TASK ITEM
Only the lines from the one with "968x443 pixels. How" through the end of the material below belong in the reply; transcribe them exactly.
★ ★ ★
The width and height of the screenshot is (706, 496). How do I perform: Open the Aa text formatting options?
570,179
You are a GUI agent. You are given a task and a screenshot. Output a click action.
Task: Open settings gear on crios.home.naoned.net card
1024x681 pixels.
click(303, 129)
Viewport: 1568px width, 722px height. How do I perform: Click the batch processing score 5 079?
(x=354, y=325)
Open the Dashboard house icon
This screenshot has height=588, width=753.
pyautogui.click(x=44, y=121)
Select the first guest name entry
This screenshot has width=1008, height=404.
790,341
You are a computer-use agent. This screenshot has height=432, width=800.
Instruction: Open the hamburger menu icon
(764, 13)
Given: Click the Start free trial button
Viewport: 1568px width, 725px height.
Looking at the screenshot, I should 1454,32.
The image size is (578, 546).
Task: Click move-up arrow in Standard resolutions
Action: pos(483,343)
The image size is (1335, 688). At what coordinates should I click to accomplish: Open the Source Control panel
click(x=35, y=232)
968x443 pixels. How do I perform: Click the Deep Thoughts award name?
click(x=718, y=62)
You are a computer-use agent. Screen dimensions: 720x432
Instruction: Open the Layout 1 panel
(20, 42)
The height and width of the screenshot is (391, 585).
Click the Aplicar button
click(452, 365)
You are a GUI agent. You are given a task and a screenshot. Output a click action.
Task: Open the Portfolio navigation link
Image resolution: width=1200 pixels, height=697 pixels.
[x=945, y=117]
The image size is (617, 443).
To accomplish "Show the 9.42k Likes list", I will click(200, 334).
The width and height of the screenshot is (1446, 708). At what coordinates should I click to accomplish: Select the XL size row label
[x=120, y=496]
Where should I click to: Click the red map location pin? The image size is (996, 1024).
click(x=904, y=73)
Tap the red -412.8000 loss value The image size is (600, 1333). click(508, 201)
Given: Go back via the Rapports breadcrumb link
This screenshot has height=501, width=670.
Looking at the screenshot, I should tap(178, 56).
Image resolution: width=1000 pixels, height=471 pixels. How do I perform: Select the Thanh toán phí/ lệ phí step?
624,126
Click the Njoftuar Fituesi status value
★ ★ ★
WORKED SOLUTION
968x443 pixels. How do I perform: Click the Deep Thoughts award name?
click(x=718, y=62)
You are a computer-use agent. Screen dimensions: 720x432
Instruction: Open the Layout 1 panel
(20, 42)
The height and width of the screenshot is (391, 585).
Click the Aplicar button
click(452, 365)
You are a GUI agent. You are given a task and a screenshot. Output a click action.
Task: Open the Portfolio navigation link
Image resolution: width=1200 pixels, height=697 pixels.
[x=945, y=117]
The image size is (617, 443).
To accomplish "Show the 9.42k Likes list", I will click(200, 334).
The width and height of the screenshot is (1446, 708). At what coordinates should I click to accomplish: Select the XL size row label
[x=120, y=496]
Where should I click to: Click the red map location pin? The image size is (996, 1024).
click(x=904, y=73)
Tap the red -412.8000 loss value The image size is (600, 1333). click(508, 201)
Given: Go back via the Rapports breadcrumb link
This screenshot has height=501, width=670.
Looking at the screenshot, I should tap(178, 56).
Image resolution: width=1000 pixels, height=471 pixels. How do I perform: Select the Thanh toán phí/ lệ phí step?
624,126
Click the Njoftuar Fituesi status value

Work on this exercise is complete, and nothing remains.